After more than 35 years of relying on SAS V5 XPORT (XPT) files for regulatory submissions, the clinical data landscape is on the cusp of a transformative change. CDISC Dataset-JSON v1.1 is poised to become the new standard for electronic study data exchange, bringing clinical data infrastructure into the modern era.
Since 1989, the SAS V5 XPORT format has been the mandated transport mechanism for submitting clinical trial data to regulatory agencies. While XPT served its purpose well during the early days of electronic submissions, its limitations have become increasingly problematic as clinical trials grow more complex and data volumes expand exponentially.
The FDA formally acknowledged these limitations in their 2022 assessment, which evaluated SAS version 8 XPT, XML, and JSON formats against agency requirements. The weighted evaluation identified JSON as the optimal modern format with the potential to serve as a replacement for SAS version 5 XPT.
Variable Name Restrictions: XPT imposes an 8-character limit on variable names, forcing programmers to use cryptic abbreviations that reduce code readability and increase documentation burden.
Character String Constraints: Variable values cannot exceed 200 characters when using US-ASCII encoding, and this limit shrinks further when attempting workarounds for other character sets.
Label Length Limits: Labels are restricted to 40 characters, often insufficient for providing meaningful descriptions of complex derived variables.
No Unicode Support: XPT was built for US-ASCII encoding and provides no native support for other character sets. This creates significant challenges for global trials involving data in Chinese, Japanese, European languages, or any non-English text.
Binary Format: The proprietary binary format limits interoperability and requires specialized software for reading and manipulation.

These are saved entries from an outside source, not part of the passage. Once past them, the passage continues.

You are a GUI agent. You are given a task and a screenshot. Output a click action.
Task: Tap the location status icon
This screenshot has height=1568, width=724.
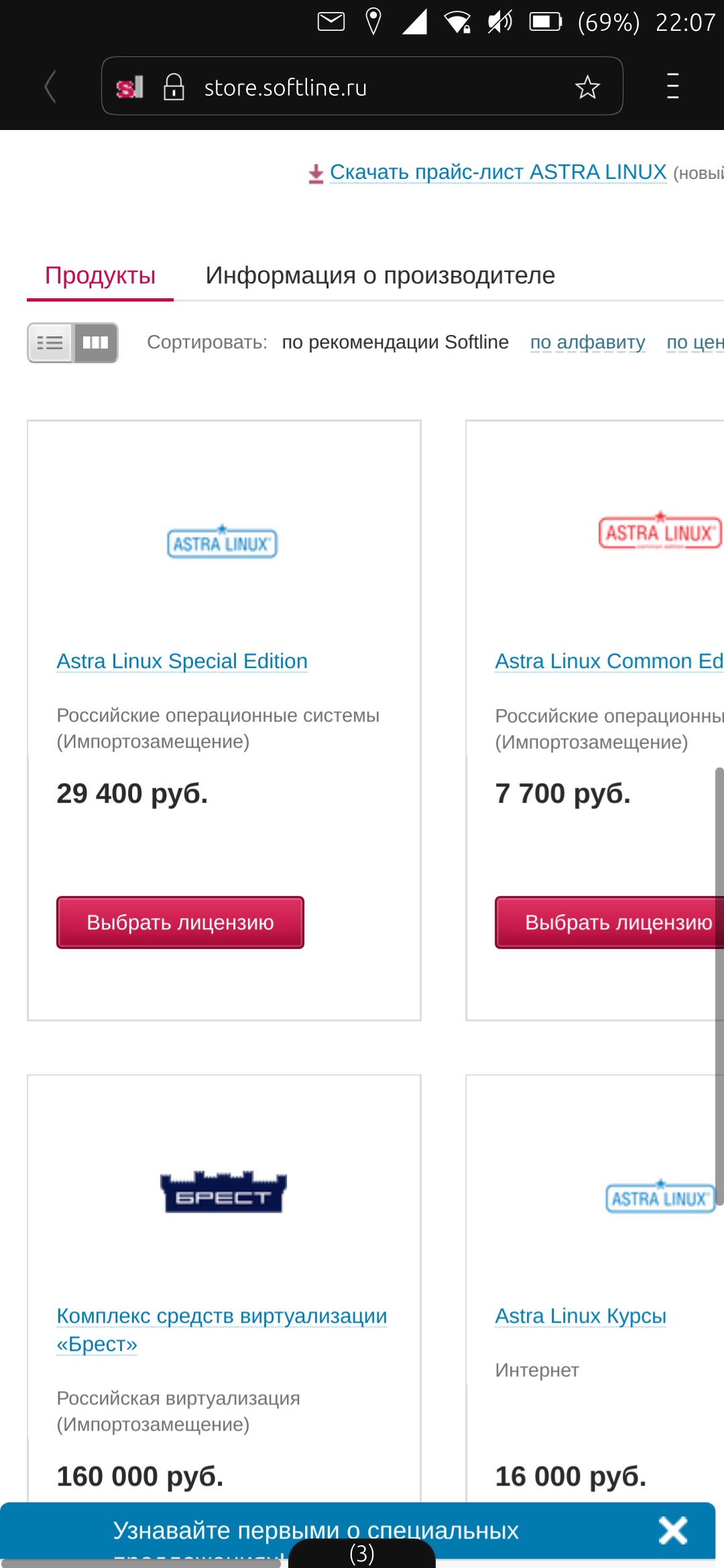(x=373, y=21)
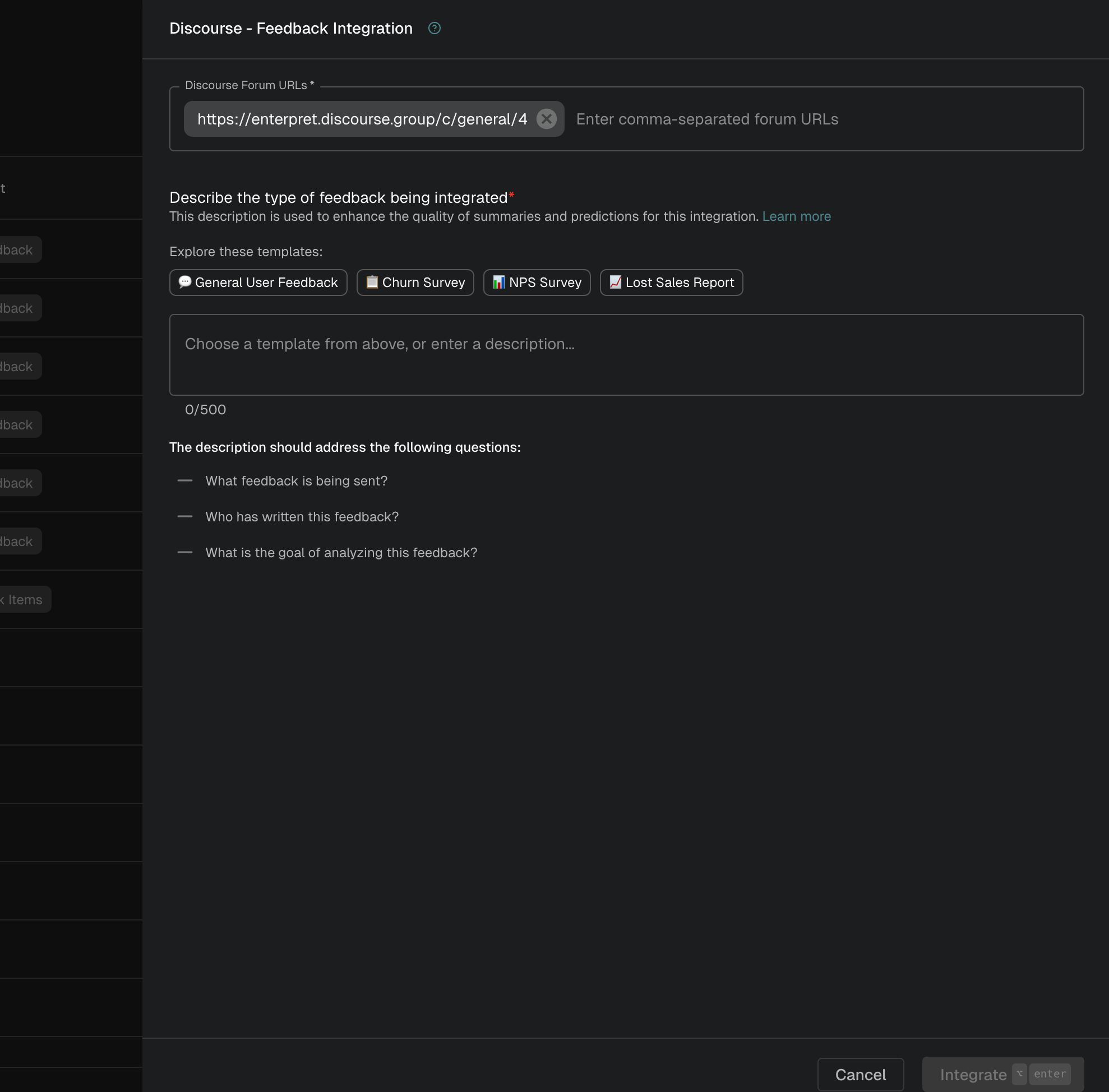Click the Discourse - Feedback Integration title
Image resolution: width=1109 pixels, height=1092 pixels.
click(x=291, y=28)
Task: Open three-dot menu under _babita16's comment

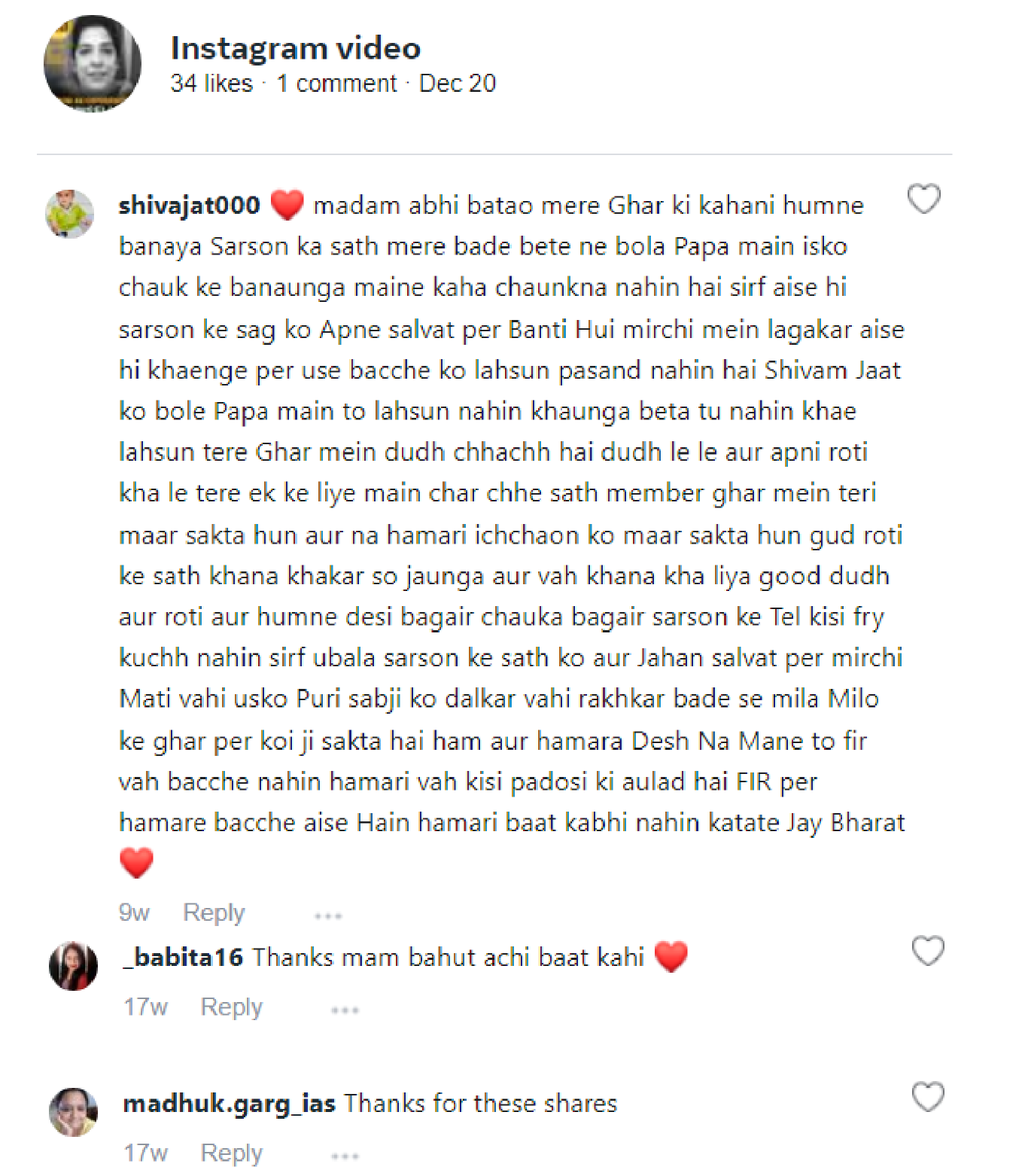Action: [x=345, y=1010]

Inefficient Storage: Fixed-length character fields waste storage space by padding with blanks up to the maximum defined length, making XPT particularly unsuitable for modern data sources like ePRO or wearable devices.
Flat Structure Only: XPT supports only two-dimensional tabular data, constraining the structural possibilities for SDTM, ADaM, and SEND datasets.
On April 9, 2025, the FDA published a Federal Register notice requesting public comments on CDISC Dataset-JSON v1.1 as a new exchange standard. The comment period closed on June 9, 2025, with 42 comments submitted to the docket (FDA-2025-N-0129).
The FDA is exploring Dataset-JSON as a potential replacement for XPT in submissions to both CBER (Center for Biologics Evaluation and Research) and CDER (Center for Drug Evaluation and Research). This initiative aligns with the FDA's Data Modernization Action Plan and represents a significant step toward building a fully digital, standards-driven regulatory ecosystem.
As of this writing, Dataset-JSON has not yet been added to the FDA Data Standards Catalog as an accepted format. However, the successful pilot results and formal request for comments signal that official support is likely forthcoming. According to FDA guidance, any adoption of Dataset-JSON would include a lag period of at least two years before becoming a requirement, during which time both XPT and Dataset-JSON would be accepted.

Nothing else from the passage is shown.